Monday 19 March 2012

The Gift of a Prezi

Last week, I had the most exhillerating experience of my career so far: my colleague and I ran a training session for online resources to all the second year undergraduates who are preparing to go on their year abroad.

The year abroad is a compulsory requirement for our undergraduates; they spend their third year in another country either studying or working. They do a wide range of things, from working in a Peruvian school to working at the Hague or studying in Heidelberg. The one thing that they must all do by the end of their year abroad is complete a year abroad project. For this project, they need resources - books, articles, dictionaries - essentially, information. This can panic our students - they can't borrow library books for a year, what will they do for resources? Which is where this session came in very useful.

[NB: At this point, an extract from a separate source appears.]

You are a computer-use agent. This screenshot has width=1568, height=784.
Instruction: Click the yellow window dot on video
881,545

I have been running one-to-one information literacy and skills sessions for several years and in previous roles I have given training to subject groups on electronic resources and evaluation. Never before has it been on the scale of 140 students; it was an amazing experience. Working closely with my colleague for several weeks before the session was a really useful experience; although we did not always agree, we worked together to reach compromises and solutions which fit us both. We worked out how we would hang the information literacy strands off the framework of discovering resources: we plumped for off-campus access explanation, finding information, analysing information, storing your resources and references. These strands hung from the practical skills framework of finding and using ebooks, ejournals, LION and Web of Knowledge, bibliographies, other resources such as encyclopedias and dictionaries, concluding with different reference management options. We used our website as an aggregator; this page is the one-stop place to come to to find everything else. It went down well. I had some great feedback from students and the staff found it helpful too.

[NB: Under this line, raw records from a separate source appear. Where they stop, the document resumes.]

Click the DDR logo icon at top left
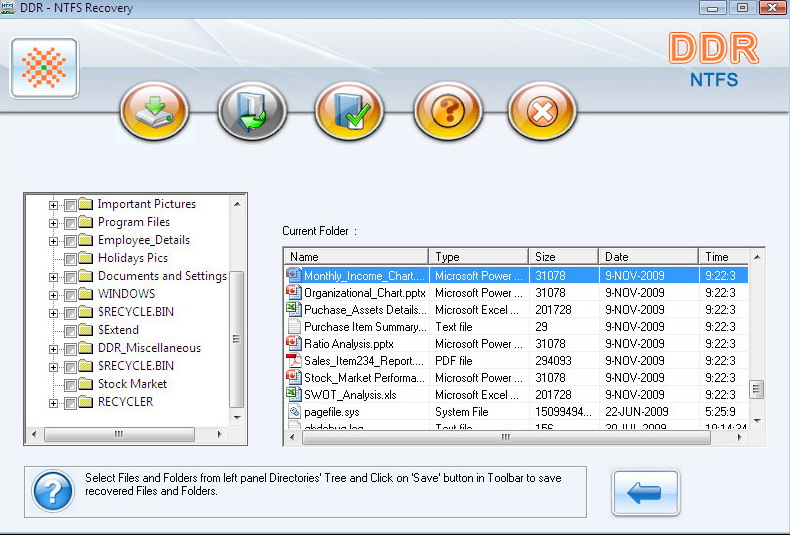This screenshot has height=536, width=790. click(x=44, y=67)
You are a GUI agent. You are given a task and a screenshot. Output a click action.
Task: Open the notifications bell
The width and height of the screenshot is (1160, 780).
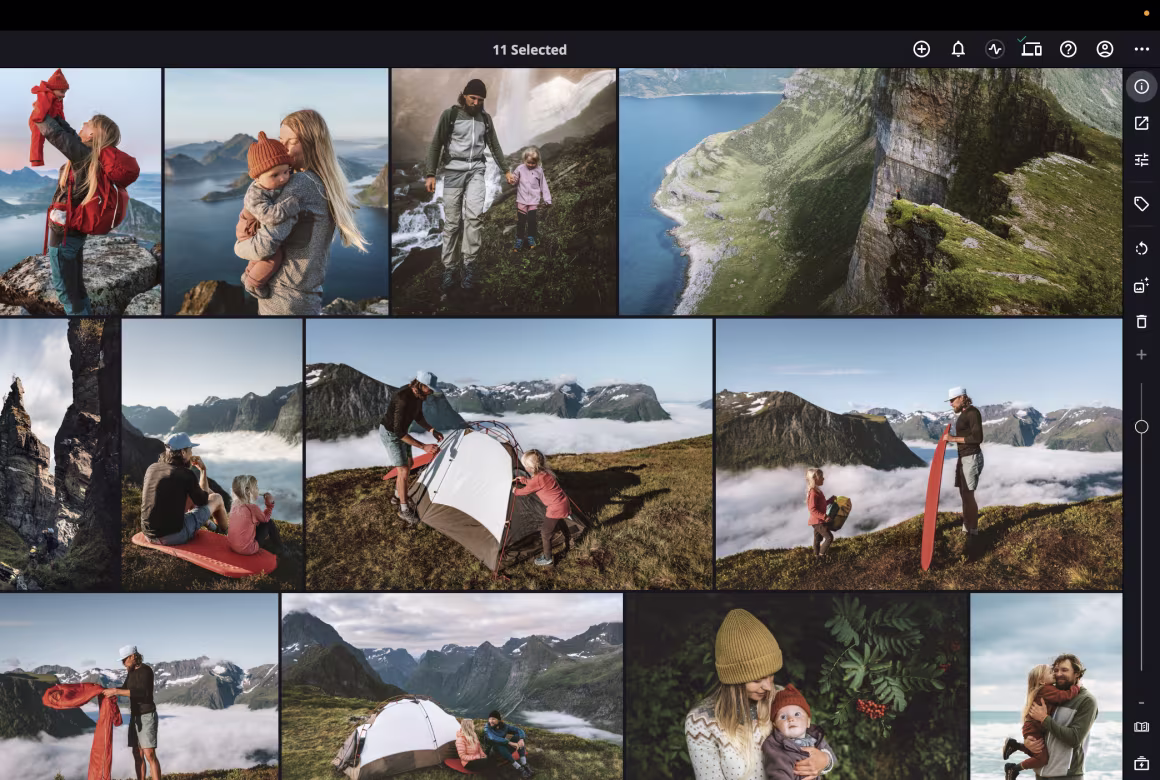958,49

Thus our dynamic Prezi presentation served two vitally important purposes: it reassured our students that, although they will not be on campus next year, they are still supported by the University's ample resources and it also raised the profile of the library amongst our academic colleagues. This advocacy is vital to ensure our continued value as a library service at all levels of our institution. I thoroughly enjoyed preparing and running the session - I can't wait to develop in this area in the future.

Thursday 8 March 2012

Library Tours

As the year turns again towards Spring and I once again offer my apologies for the blogging pause, I've been thinking about library tours. There's been a lot of talk lately about library tours. Who do we give them to? How do we do them? And what do people think about them?


This is the library in which I work. A few weeks ago, I gave a library tour to a group of library and information professionals from across the East of England. I organised a day of tours and visits which included a college library with special collections, a busy faculty library, and a different type of academic library service. The aim was to give people outside the Cambridge academic sector the opportunity to see how things work and how different the different types of libraries really are. They serve different resource needs. The aim was fulfilled as participants came from Norfolk and Bedford and several different sectors were represented.

Organising the day was quite a lot of work. I prepared packs including maps on how to find the different libraries, I thought very hard about what I wanted to show and tell, and I collated feedback from participants to evaluate the event. Yet the whole experience of event management was a real development opportunity for me and my tour participants gained a lot from seeing other libraries and other ways of running services.

I think this is the key: library tours given by information pros to information pros need to be different to other types of library tour. We all work with information - we know how Boolean works! We might have a deeper interest in a library's in-house classification scheme than the average student. We might care about which Library Management System is used or how the use of ebooks is affecting print loans. We need to tailor our tours. And whilst it's true that it can become a lot of work for the tour-giver, giving a tour to fellow professionals taught me a lot about confidence and dealing with difficult questions!

So today we have another tour organised for our colleagues within the libraries of Cambridge's Colleges. I'm also giving a tour to some tweeple later on in March. By giving tours, we can reflect and muse on our policies and procedures as we explain them to others. It helps to keep us fresh and our services as relevant to our users as they can be. And giving reciprocal tours to colleagues across the profession is a great way to engage in CPD during economically challenging times!